3. Dabble in Acupuncture, or Pull a Michael Phelps and Try “Cupping”

Anecdotally, athletes and fitness trainers claim that a whole host of methods can aid in recovery. Two of the most popular are cupping and acupuncture.

Cupping, which was all the rage at this summer’s Olympic Games in Rio de Janeiro, involves a special cup being placed on the skin, with heat or an air pump used to create suction. The idea is that suction draws blood to sore muscle areas, which helps to promote healing.

Acupuncture, sometimes called dry needling, is a much older technique, in which small needles are inserted into various trigger points on the surface of the body, the theory being that the needles unblock energy flow (or chi) and help the muscles to relax and recover. Unfortunately, there’s very little in the way of definitive proof on either technique. As Pasternak says, “There are a number of things you can do that have little evidence to support them. As long as they don’t hurt you, and you personally feel that it helps, then by all means do whatever you want.”

PART THREE: The Recovery Method You Probably Shouldn’t Use

1. Hang Out in a Giant Tub of Ice

Ice baths have been a mainstay of post-workout recovery for quite some time—which is a problem, for two main reasons.

First, a study last year at the English Institute of Sport measured various markers of physiological stress before and up to 72 hours after cold-water immersion and found no positive improvement over those who didn’t use an ice bath—meaning they didn’t promote recovery at all.

More troubling, that same study showed that ice baths may actually hinder recovery. Ice blunts inflammation—great for treating an injury. But certain types of inflammation are important for recovery’s repair and adaptation processes; and in terms of decreasing inflammation, ice is indiscriminate. While massage may blunt only the right types of inflammation, ice hits them all.

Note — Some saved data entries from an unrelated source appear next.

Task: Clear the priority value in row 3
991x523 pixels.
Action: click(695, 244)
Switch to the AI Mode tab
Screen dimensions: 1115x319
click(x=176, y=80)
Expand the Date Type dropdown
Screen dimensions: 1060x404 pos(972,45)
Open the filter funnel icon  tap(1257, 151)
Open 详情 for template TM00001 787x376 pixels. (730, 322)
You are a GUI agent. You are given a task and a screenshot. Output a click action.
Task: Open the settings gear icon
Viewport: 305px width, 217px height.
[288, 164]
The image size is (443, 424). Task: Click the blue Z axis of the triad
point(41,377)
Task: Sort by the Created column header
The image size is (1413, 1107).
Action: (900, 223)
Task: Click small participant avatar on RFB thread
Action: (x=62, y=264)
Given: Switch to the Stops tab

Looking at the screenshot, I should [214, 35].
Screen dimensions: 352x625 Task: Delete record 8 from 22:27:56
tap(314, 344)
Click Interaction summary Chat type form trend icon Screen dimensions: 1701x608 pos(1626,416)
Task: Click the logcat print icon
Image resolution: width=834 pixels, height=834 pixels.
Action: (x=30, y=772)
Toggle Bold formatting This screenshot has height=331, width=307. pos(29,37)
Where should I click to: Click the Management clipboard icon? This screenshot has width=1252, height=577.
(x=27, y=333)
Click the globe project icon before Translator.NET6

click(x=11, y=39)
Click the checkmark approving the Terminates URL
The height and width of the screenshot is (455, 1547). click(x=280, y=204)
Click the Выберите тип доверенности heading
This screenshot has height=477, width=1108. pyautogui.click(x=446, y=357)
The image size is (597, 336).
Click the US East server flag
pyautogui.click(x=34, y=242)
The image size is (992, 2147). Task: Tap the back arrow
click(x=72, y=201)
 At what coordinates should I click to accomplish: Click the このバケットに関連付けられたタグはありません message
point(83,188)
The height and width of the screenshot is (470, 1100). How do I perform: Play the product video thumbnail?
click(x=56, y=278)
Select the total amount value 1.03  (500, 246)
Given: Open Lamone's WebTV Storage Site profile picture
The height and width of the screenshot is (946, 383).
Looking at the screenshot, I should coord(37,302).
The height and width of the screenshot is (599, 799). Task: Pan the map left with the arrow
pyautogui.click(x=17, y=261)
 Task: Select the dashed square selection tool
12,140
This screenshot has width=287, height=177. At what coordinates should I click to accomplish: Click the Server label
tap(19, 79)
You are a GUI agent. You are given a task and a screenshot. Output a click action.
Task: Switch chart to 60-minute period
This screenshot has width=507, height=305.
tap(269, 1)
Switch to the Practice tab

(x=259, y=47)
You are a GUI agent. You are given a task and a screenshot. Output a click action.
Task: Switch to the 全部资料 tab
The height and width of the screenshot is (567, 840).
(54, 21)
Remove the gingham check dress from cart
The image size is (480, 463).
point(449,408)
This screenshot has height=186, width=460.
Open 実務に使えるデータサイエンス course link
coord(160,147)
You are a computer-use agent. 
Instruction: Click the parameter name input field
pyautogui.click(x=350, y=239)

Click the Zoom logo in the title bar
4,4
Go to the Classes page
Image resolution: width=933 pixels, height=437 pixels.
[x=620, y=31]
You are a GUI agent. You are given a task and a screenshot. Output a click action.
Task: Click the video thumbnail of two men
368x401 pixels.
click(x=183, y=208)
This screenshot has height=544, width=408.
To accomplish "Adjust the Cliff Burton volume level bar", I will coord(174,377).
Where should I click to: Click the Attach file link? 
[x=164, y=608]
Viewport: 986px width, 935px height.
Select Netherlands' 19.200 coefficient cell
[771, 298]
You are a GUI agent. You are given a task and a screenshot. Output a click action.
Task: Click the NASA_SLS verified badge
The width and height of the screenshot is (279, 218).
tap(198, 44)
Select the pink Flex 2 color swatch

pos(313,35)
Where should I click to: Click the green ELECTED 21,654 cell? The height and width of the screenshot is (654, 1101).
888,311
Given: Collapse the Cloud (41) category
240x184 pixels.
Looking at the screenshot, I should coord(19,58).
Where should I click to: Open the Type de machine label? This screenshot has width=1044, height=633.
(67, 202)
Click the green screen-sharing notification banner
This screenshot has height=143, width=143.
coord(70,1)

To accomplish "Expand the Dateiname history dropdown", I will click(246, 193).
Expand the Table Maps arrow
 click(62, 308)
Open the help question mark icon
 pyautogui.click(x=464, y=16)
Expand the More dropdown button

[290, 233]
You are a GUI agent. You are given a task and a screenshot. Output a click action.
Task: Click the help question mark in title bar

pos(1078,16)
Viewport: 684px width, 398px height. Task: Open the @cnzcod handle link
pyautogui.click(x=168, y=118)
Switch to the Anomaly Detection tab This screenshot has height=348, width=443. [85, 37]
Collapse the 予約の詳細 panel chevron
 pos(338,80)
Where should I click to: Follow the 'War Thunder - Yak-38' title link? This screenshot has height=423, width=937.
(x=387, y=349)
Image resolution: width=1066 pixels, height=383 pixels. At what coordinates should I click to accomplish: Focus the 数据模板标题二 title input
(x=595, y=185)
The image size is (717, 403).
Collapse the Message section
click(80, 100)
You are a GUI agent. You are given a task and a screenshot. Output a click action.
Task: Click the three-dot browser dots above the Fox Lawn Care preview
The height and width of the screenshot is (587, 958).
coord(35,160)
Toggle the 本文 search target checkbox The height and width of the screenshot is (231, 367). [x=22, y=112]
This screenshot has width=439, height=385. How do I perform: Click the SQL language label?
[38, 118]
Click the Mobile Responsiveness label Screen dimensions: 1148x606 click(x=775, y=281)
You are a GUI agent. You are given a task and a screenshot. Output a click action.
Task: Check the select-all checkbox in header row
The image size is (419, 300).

Remember, recovery is all about your muscles repairing themselves. Because of this, the study’s author, Jonathan Leeder, Ph.D., recommends using an ice bath only in a competition scenario, when the feel-good factor is more important than any training gains. During training, however, ice baths should be avoided.

2. Apply Tons of Heat​

So if ice-cold water isn’t a cure, what about heat?

Sorry, but there is exactly zero research that suggests that heat is good for recovery, either. While heat can help relax muscles, relaxation alone hasn’t proved to be a route to recovery. On the other hand, heat hasn’t been shown to impede muscle recovery—at least not yet. So if a dip in the spa feels good a few hours after a hard workout—no harm, no foul.

But if an injury is involved, heat can actually be a detriment—at least while the injury is in its acute early phase. If that’s the case, absolutely lay off.

Ultimately, recovery is like Gestalt psychology, which says one must look at the whole rather than the sum of its parts. Some recovery methods may help a lot, some may help a little, some may simply work as psychological placebos.

But all of it can work together to give you the best possible chance at realizing your goals, so failing to come up with proper recovery protocols is putting yourself at a severe disadvantage.

“I’ve got friends, people I know who train six, seven days a week,” Kingsbury says. “When you lift weights on a day that used to be a rest day, it’s not the most effective way of making progress.”

The simple fact is: If you want to get bigger and fitter, what you do outside the gym is just as important as what you do in it.